Court Opinion

ID: 8330337
Source: CourtListenerOpinion
Date Created: 2022-10-17 20:52:08.730206+00
Date Added: 2024-06-11T16:45:26.607652
License: Public Domain

Landon, J.
The covenant of the bond executed by the *313defendants was that they -should pay the plaintiff the $6,000; if said attachment shall be held invalid to hold said sum of $6,000. The referee held in this action, without any evidence that it had been so held in the action of Smith v. Eaton that the attachment was invalid to hold said sum, and, therefore, held that the plaintiff was entitled to recover.

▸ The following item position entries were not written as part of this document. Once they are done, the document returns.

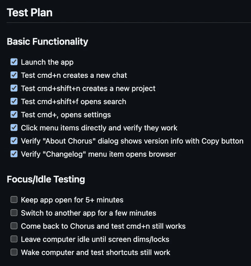Untick the cmd+shift+n new project checkbox
Screen dimensions: 251x266
pos(14,88)
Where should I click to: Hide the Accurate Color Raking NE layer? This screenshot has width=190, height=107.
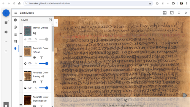coord(34,82)
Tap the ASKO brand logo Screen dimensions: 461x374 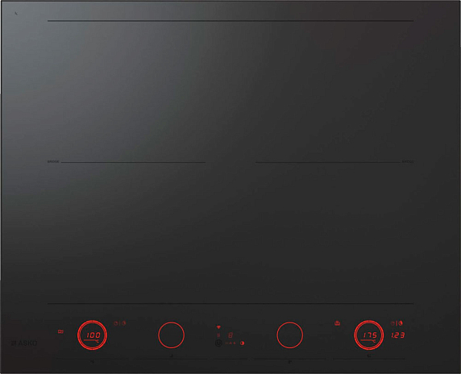pyautogui.click(x=24, y=343)
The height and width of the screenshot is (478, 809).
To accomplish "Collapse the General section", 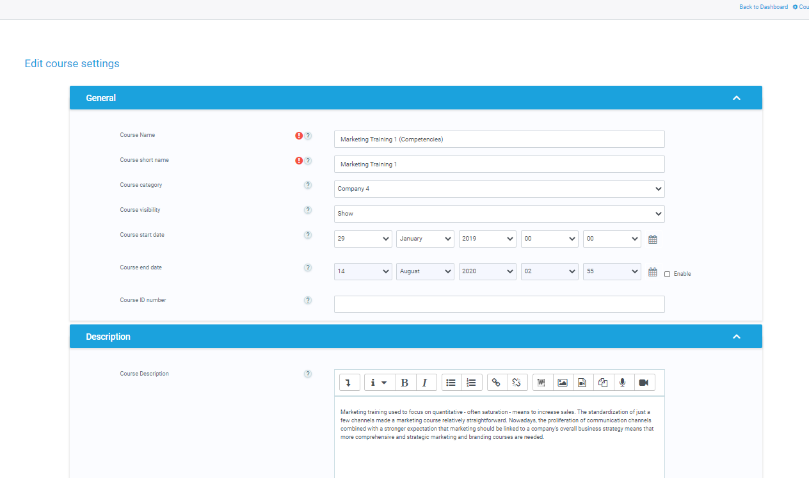I will coord(736,98).
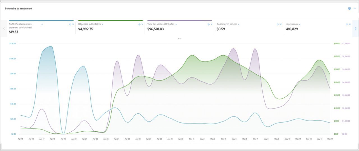Collapse the Sommaire du rendement panel
This screenshot has height=151, width=359.
tap(355, 8)
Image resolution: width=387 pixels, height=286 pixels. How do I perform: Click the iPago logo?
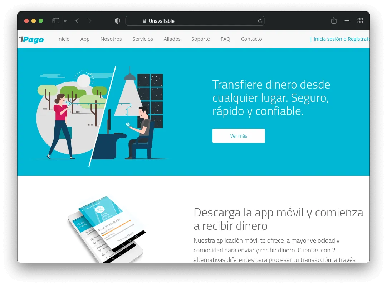31,39
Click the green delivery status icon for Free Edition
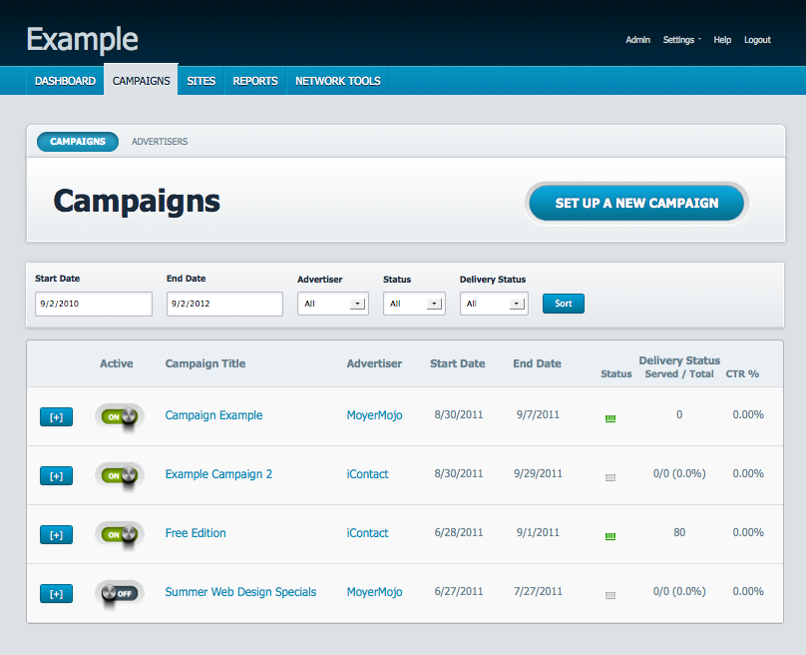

The covenant was not to pay if the attachment was in fact invalid, etc., but if it should be held invalid. The plaintiff must show covenant broken at the time of the commencement of the action, and it had not then been so held. Besides the plain meaning of the covenant was to pay if the attachment should be held invalid, etc., in the action in which the attachment was issued. The bond recited that the attachment was issued in the action of Smith v. Eaton in the state court. Whether the attachment was valid or not, or operated as a lien upon any part of purchase price of the Mexican bonds, or could in any way prejudice the defendants, was a question which the defendants suggested in the proceeding in the XT. S. district court. That court could not decide the question, as the attachment had been issued in another action in the state court; but the district court it seems had the control of the custody of the Mexican bonds in the hands of its officer, the assignee in bankruptcy of the Engraving company. The District court thought it right to cause the Mexican bonds to be delivered to the defendants who held the contract or option for their purchase. The defendants were willing upon obtaining these bonds to pay for them, but since some attempt had been made by Smith in his suit against Eation to attach $6,000 of the price to be paid by the defendants, the defendants desired to be protected in their payment from liability to pay both the plaintiff and the attachment creditor of Eaton, plaintiff’s assignor. Hence, the bond in suit. The defendants entered into no engagement to pay if they could not sustain the attachment much less if they could not sustain it in a suit between themselves and this plaintiff. The plaintiff are mere stake holders, to abide the fate of the attachment in the suit of Smith v. Eaton. If it shall be held in that suit that the attachment is valid, the defendants must pay there. This judgment would be no defense to them, and paying here will be no escape from paying there.
The motion for a non-suit presented the whole question, and it should have been granted.
Judgment reversed, reference discharged, new trial . granted, costs to abide the event.
Learned, P. J., and Bocees, J., concur.